* _Task description_
Copy the data below exactly.

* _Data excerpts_
....
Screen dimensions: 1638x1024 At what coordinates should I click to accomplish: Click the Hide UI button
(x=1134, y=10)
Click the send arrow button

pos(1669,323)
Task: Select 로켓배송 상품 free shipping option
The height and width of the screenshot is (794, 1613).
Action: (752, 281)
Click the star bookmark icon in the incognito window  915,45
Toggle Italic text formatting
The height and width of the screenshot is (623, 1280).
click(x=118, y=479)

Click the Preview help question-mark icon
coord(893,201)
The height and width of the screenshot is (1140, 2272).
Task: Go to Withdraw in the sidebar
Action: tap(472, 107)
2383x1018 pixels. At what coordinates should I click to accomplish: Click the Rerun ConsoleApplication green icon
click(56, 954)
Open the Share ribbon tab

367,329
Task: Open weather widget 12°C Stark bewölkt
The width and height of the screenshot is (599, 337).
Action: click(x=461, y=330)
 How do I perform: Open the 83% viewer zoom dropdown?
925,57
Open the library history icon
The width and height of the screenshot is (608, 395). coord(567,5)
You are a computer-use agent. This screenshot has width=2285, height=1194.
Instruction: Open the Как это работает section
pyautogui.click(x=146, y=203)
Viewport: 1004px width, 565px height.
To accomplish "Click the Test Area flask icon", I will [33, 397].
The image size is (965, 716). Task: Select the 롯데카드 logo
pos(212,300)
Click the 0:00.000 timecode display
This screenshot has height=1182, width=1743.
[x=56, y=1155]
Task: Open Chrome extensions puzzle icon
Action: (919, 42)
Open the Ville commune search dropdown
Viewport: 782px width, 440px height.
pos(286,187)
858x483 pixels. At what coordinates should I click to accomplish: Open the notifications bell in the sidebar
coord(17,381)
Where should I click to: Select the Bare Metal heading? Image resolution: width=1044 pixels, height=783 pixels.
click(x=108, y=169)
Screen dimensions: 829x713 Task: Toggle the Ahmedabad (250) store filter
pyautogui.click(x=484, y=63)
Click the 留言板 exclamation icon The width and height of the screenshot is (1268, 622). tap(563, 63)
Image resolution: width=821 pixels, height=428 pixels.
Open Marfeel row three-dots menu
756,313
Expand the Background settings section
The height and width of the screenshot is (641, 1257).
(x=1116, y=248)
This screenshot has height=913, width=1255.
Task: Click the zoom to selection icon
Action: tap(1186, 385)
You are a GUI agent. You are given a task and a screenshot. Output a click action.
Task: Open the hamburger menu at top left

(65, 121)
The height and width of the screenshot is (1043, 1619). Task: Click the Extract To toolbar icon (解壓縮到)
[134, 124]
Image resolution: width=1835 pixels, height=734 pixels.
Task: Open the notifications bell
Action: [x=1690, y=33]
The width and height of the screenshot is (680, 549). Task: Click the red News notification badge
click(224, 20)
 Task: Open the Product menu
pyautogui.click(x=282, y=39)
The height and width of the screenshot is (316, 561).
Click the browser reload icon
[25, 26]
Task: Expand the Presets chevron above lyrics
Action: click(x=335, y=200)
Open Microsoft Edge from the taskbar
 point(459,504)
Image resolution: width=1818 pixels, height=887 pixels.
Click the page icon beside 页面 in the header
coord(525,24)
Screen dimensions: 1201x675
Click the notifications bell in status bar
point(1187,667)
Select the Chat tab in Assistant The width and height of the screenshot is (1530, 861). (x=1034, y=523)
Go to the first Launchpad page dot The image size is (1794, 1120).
....
* _Exercise answer_
Screen dimensions: 1638x1024 At what coordinates should I click to accomplish: Click the Hide UI button
(x=1134, y=10)
Click the send arrow button

pos(1669,323)
Task: Select 로켓배송 상품 free shipping option
The height and width of the screenshot is (794, 1613).
Action: (752, 281)
Click the star bookmark icon in the incognito window  915,45
Toggle Italic text formatting
The height and width of the screenshot is (623, 1280).
click(x=118, y=479)

Click the Preview help question-mark icon
coord(893,201)
The height and width of the screenshot is (1140, 2272).
Task: Go to Withdraw in the sidebar
Action: tap(472, 107)
2383x1018 pixels. At what coordinates should I click to accomplish: Click the Rerun ConsoleApplication green icon
click(56, 954)
Open the Share ribbon tab

367,329
Task: Open weather widget 12°C Stark bewölkt
The width and height of the screenshot is (599, 337).
Action: click(x=461, y=330)
 How do I perform: Open the 83% viewer zoom dropdown?
925,57
Open the library history icon
The width and height of the screenshot is (608, 395). coord(567,5)
You are a computer-use agent. This screenshot has width=2285, height=1194.
Instruction: Open the Как это работает section
pyautogui.click(x=146, y=203)
Viewport: 1004px width, 565px height.
To accomplish "Click the Test Area flask icon", I will [33, 397].
The image size is (965, 716). Task: Select the 롯데카드 logo
pos(212,300)
Click the 0:00.000 timecode display
This screenshot has height=1182, width=1743.
[x=56, y=1155]
Task: Open Chrome extensions puzzle icon
Action: (919, 42)
Open the Ville commune search dropdown
Viewport: 782px width, 440px height.
pos(286,187)
858x483 pixels. At what coordinates should I click to accomplish: Open the notifications bell in the sidebar
coord(17,381)
Where should I click to: Select the Bare Metal heading? Image resolution: width=1044 pixels, height=783 pixels.
click(x=108, y=169)
Screen dimensions: 829x713 Task: Toggle the Ahmedabad (250) store filter
pyautogui.click(x=484, y=63)
Click the 留言板 exclamation icon The width and height of the screenshot is (1268, 622). tap(563, 63)
Image resolution: width=821 pixels, height=428 pixels.
Open Marfeel row three-dots menu
756,313
Expand the Background settings section
The height and width of the screenshot is (641, 1257).
(x=1116, y=248)
This screenshot has height=913, width=1255.
Task: Click the zoom to selection icon
Action: tap(1186, 385)
You are a GUI agent. You are given a task and a screenshot. Output a click action.
Task: Open the hamburger menu at top left

(65, 121)
The height and width of the screenshot is (1043, 1619). Task: Click the Extract To toolbar icon (解壓縮到)
[134, 124]
Image resolution: width=1835 pixels, height=734 pixels.
Task: Open the notifications bell
Action: [x=1690, y=33]
The width and height of the screenshot is (680, 549). Task: Click the red News notification badge
click(224, 20)
 Task: Open the Product menu
pyautogui.click(x=282, y=39)
The height and width of the screenshot is (316, 561).
Click the browser reload icon
[25, 26]
Task: Expand the Presets chevron above lyrics
Action: click(x=335, y=200)
Open Microsoft Edge from the taskbar
 point(459,504)
Image resolution: width=1818 pixels, height=887 pixels.
Click the page icon beside 页面 in the header
coord(525,24)
Screen dimensions: 1201x675
Click the notifications bell in status bar
point(1187,667)
Select the Chat tab in Assistant The width and height of the screenshot is (1530, 861). (x=1034, y=523)
Go to the first Launchpad page dot The image size is (1794, 1120).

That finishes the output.